• **Questions et tâches**
a: Restituez s'il vous plaît, sans rien modifier, le passage de l'extrait sur le glyphosate allant de « L’UE va décider » à « désherbant soit cancérogène. ».
b: D'après l'extrait sur le glyphosate, de combien d'années l'UE pourrait-elle prolonger l'autorisation de cette substance ?

Le Roundup, fameux désherbant de jardin, contient du glysophate. - ALLILI MOURAD/SIPA
William Pereira

William Pereira

L’UE va décider mercredi ou jeudi si elle prolonge ou non de 9 ans l’autorisation du glyphosate sur le sol européen. Présente dans un grand nombre de désherbants comme le Roundup, la substance divise les scientifiques. L’agence européenne de sécurité des aliments (EFSA) établit qu’il ne pose aucun souci, là où le Centre international de recherche sur le cancer (CIRC) le considère comme dangereux. Paradoxalement, le CIRC a été désavoué le 16 mai par sa maison mère, l’OMS, qui estime qu’il est finalement « peu probable » que le désherbant soit cancérogène.

  • Pourquoi les résultats des deux entités divergent ?

Interrogé par 20 Minutes, le biologiste Robert Bellé explique que l’opposition entre l’EFSA et le CIRC vient de leurs méthodes de travail. « L’EFSA, a évalué les principes actifs du glyphosate pur, alors que le CIRC a évalué directement des produits contenant du glyphosate. Or, le glyphosate pur, à moins d’être utilisé en énorme quantité, ne pénètre pas dans les cellules, et a besoin d’adjuvants pour y parvenir. Mais les adjuvants ne sont qu’une passerelle pour le glyphosate, qui reste le centre du problème », analyse-t-il.

Porte-parole de la plateforme Glyphosate France, Emilien Guillot-Vignot désigne quant à lui d’autres différences méthodologiques. « Le CIRC analyse la matière intrinsèque, quand l’EFSA analyse le danger face à une exposition. Il y a une mise en situation de la part de l’EFSA, qui évalue par exemple le risque que l’agriculteur inhale un certain produit ou s’en verse sur les mains en l’utilisant », déclare-t-il.

  • Que disent exactement les deux camps ?

S’il ne nie pas que le glyphosate « est un produit toxique » et, qu’a fortiori, « il faut faire attention aussi bien aux conditions climatiques dans lesquelles on l’utilise qu’aux dosages utilisés », Emilien Guillot-Vignot garantit que « son profil est sain d’un point de vue environnemental. »

Entrées de données collectées
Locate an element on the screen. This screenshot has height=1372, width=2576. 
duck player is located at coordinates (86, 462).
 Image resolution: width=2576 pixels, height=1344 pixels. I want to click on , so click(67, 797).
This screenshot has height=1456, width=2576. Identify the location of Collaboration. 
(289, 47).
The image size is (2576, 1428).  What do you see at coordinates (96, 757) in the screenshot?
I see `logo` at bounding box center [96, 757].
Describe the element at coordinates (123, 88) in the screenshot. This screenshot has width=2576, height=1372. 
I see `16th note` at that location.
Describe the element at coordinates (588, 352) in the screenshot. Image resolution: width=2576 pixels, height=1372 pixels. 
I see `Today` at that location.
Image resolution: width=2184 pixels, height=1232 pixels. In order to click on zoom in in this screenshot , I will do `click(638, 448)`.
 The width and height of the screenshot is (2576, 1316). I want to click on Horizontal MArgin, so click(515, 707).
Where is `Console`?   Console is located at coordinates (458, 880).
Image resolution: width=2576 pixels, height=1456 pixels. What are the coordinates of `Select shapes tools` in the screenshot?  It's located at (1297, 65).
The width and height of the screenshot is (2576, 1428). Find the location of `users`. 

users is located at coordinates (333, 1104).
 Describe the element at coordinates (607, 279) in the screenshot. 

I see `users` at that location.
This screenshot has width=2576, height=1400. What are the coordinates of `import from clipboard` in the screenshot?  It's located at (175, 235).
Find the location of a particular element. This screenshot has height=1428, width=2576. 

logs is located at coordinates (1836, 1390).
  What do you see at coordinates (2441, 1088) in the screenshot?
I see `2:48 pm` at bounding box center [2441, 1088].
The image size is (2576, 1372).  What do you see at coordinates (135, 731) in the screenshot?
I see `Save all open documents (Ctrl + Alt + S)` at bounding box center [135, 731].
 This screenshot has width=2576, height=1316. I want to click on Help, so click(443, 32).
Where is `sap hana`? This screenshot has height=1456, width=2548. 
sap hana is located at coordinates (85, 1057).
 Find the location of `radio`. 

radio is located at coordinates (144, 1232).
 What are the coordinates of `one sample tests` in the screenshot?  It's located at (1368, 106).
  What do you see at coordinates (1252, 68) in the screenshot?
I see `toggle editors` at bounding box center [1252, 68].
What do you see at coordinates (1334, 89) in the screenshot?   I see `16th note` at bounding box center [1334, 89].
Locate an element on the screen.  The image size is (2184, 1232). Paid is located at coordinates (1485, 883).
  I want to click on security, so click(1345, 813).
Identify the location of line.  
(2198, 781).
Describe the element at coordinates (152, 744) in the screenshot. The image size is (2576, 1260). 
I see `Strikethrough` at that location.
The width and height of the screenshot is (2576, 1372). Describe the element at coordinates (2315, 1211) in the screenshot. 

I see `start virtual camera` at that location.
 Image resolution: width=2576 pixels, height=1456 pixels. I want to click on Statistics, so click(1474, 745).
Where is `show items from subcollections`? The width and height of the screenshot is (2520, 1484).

• **Résultats**
a:
L’UE va décider mercredi ou jeudi si elle prolonge ou non de 9 ans l’autorisation du glyphosate sur le sol européen. Présente dans un grand nombre de désherbants comme le Roundup, la substance divise les scientifiques. L’agence européenne de sécurité des aliments (EFSA) établit qu’il ne pose aucun souci, là où le Centre international de recherche sur le cancer (CIRC) le considère comme dangereux. Paradoxalement, le CIRC a été désavoué le 16 mai par sa maison mère, l’OMS, qui estime qu’il est finalement « peu probable » que le désherbant soit cancérogène.

b: De 9 ans.